### Required action
Output the material exactly, with every line intact.

Start of Block

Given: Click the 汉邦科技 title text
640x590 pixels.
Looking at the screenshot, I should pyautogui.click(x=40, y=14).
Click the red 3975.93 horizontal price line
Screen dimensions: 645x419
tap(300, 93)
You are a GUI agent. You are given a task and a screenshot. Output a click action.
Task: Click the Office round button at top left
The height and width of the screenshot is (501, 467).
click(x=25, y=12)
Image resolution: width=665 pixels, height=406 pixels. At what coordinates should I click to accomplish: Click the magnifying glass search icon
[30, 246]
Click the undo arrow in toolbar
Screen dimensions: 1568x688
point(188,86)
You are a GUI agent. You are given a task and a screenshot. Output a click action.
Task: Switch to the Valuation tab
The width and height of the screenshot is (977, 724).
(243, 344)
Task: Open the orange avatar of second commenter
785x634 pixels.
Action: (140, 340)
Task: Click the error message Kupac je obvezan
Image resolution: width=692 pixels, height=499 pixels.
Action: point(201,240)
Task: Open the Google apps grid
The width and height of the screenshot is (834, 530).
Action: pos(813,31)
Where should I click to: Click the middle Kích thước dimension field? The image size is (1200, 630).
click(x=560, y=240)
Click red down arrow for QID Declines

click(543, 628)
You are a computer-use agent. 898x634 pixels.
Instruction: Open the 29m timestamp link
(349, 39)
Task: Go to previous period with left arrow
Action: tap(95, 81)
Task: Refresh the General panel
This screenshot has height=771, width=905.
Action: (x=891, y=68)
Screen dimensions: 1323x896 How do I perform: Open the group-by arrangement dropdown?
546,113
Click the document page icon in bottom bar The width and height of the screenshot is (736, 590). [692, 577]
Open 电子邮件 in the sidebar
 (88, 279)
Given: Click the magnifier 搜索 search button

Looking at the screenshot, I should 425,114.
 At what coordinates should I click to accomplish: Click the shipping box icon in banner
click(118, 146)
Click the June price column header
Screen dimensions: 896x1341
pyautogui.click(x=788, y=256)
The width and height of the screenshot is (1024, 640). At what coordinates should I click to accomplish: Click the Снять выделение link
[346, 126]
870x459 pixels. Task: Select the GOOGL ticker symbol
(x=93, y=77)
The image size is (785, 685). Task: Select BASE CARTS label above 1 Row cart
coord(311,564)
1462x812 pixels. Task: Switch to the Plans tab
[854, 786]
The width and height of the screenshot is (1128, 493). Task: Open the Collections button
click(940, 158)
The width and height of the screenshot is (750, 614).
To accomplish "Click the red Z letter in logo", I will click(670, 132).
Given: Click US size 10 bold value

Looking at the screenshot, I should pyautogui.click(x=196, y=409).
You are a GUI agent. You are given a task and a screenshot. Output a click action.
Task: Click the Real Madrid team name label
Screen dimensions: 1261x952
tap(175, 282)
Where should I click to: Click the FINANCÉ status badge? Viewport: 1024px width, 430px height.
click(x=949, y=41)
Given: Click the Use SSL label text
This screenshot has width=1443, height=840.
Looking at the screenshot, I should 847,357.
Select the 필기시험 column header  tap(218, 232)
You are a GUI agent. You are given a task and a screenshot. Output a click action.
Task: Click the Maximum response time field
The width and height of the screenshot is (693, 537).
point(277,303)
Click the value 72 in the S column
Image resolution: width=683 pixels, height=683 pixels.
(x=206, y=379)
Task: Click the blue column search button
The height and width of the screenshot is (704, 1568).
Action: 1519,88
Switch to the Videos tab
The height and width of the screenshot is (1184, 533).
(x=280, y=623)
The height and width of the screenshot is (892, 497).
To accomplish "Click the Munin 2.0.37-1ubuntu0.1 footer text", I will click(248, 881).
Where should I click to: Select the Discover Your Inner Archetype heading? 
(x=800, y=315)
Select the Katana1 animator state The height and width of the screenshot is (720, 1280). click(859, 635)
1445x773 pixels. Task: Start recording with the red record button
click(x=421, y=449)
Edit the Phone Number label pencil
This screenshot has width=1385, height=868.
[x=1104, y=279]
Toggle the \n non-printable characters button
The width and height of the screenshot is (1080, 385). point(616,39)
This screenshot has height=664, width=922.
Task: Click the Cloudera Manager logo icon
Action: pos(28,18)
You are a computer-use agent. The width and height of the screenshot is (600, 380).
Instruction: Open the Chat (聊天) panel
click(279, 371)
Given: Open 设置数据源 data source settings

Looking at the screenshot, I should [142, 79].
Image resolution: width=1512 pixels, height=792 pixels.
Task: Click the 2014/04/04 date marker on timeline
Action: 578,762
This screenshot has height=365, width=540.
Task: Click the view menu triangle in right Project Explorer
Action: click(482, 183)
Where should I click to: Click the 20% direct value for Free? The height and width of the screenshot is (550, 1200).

End of Block

### Output of the exercise
Given: Click the 汉邦科技 title text
640x590 pixels.
Looking at the screenshot, I should pyautogui.click(x=40, y=14).
Click the red 3975.93 horizontal price line
Screen dimensions: 645x419
tap(300, 93)
You are a GUI agent. You are given a task and a screenshot. Output a click action.
Task: Click the Office round button at top left
The height and width of the screenshot is (501, 467).
click(x=25, y=12)
Image resolution: width=665 pixels, height=406 pixels. At what coordinates should I click to accomplish: Click the magnifying glass search icon
[30, 246]
Click the undo arrow in toolbar
Screen dimensions: 1568x688
point(188,86)
You are a GUI agent. You are given a task and a screenshot. Output a click action.
Task: Switch to the Valuation tab
The width and height of the screenshot is (977, 724).
(243, 344)
Task: Open the orange avatar of second commenter
785x634 pixels.
Action: (140, 340)
Task: Click the error message Kupac je obvezan
Image resolution: width=692 pixels, height=499 pixels.
Action: point(201,240)
Task: Open the Google apps grid
The width and height of the screenshot is (834, 530).
Action: pos(813,31)
Where should I click to: Click the middle Kích thước dimension field? The image size is (1200, 630).
click(x=560, y=240)
Click red down arrow for QID Declines

click(543, 628)
You are a computer-use agent. 898x634 pixels.
Instruction: Open the 29m timestamp link
(349, 39)
Task: Go to previous period with left arrow
Action: tap(95, 81)
Task: Refresh the General panel
This screenshot has height=771, width=905.
Action: (x=891, y=68)
Screen dimensions: 1323x896 How do I perform: Open the group-by arrangement dropdown?
546,113
Click the document page icon in bottom bar The width and height of the screenshot is (736, 590). [692, 577]
Open 电子邮件 in the sidebar
 (88, 279)
Given: Click the magnifier 搜索 search button

Looking at the screenshot, I should 425,114.
 At what coordinates should I click to accomplish: Click the shipping box icon in banner
click(118, 146)
Click the June price column header
Screen dimensions: 896x1341
pyautogui.click(x=788, y=256)
The width and height of the screenshot is (1024, 640). At what coordinates should I click to accomplish: Click the Снять выделение link
[346, 126]
870x459 pixels. Task: Select the GOOGL ticker symbol
(x=93, y=77)
The image size is (785, 685). Task: Select BASE CARTS label above 1 Row cart
coord(311,564)
1462x812 pixels. Task: Switch to the Plans tab
[854, 786]
The width and height of the screenshot is (1128, 493). Task: Open the Collections button
click(940, 158)
The width and height of the screenshot is (750, 614).
To accomplish "Click the red Z letter in logo", I will click(670, 132).
Given: Click US size 10 bold value

Looking at the screenshot, I should pyautogui.click(x=196, y=409).
You are a GUI agent. You are given a task and a screenshot. Output a click action.
Task: Click the Real Madrid team name label
Screen dimensions: 1261x952
tap(175, 282)
Where should I click to: Click the FINANCÉ status badge? Viewport: 1024px width, 430px height.
click(x=949, y=41)
Given: Click the Use SSL label text
This screenshot has width=1443, height=840.
Looking at the screenshot, I should 847,357.
Select the 필기시험 column header  tap(218, 232)
You are a GUI agent. You are given a task and a screenshot. Output a click action.
Task: Click the Maximum response time field
The width and height of the screenshot is (693, 537).
point(277,303)
Click the value 72 in the S column
Image resolution: width=683 pixels, height=683 pixels.
(x=206, y=379)
Task: Click the blue column search button
The height and width of the screenshot is (704, 1568).
Action: 1519,88
Switch to the Videos tab
The height and width of the screenshot is (1184, 533).
(x=280, y=623)
The height and width of the screenshot is (892, 497).
To accomplish "Click the Munin 2.0.37-1ubuntu0.1 footer text", I will click(248, 881).
Where should I click to: Select the Discover Your Inner Archetype heading? 
(x=800, y=315)
Select the Katana1 animator state The height and width of the screenshot is (720, 1280). click(859, 635)
1445x773 pixels. Task: Start recording with the red record button
click(x=421, y=449)
Edit the Phone Number label pencil
This screenshot has width=1385, height=868.
[x=1104, y=279]
Toggle the \n non-printable characters button
The width and height of the screenshot is (1080, 385). point(616,39)
This screenshot has height=664, width=922.
Task: Click the Cloudera Manager logo icon
Action: pos(28,18)
You are a computer-use agent. The width and height of the screenshot is (600, 380).
Instruction: Open the Chat (聊天) panel
click(279, 371)
Given: Open 设置数据源 data source settings

Looking at the screenshot, I should [142, 79].
Image resolution: width=1512 pixels, height=792 pixels.
Task: Click the 2014/04/04 date marker on timeline
Action: 578,762
This screenshot has height=365, width=540.
Task: Click the view menu triangle in right Project Explorer
Action: click(482, 183)
Where should I click to: Click the 20% direct value for Free? The height and width of the screenshot is (550, 1200).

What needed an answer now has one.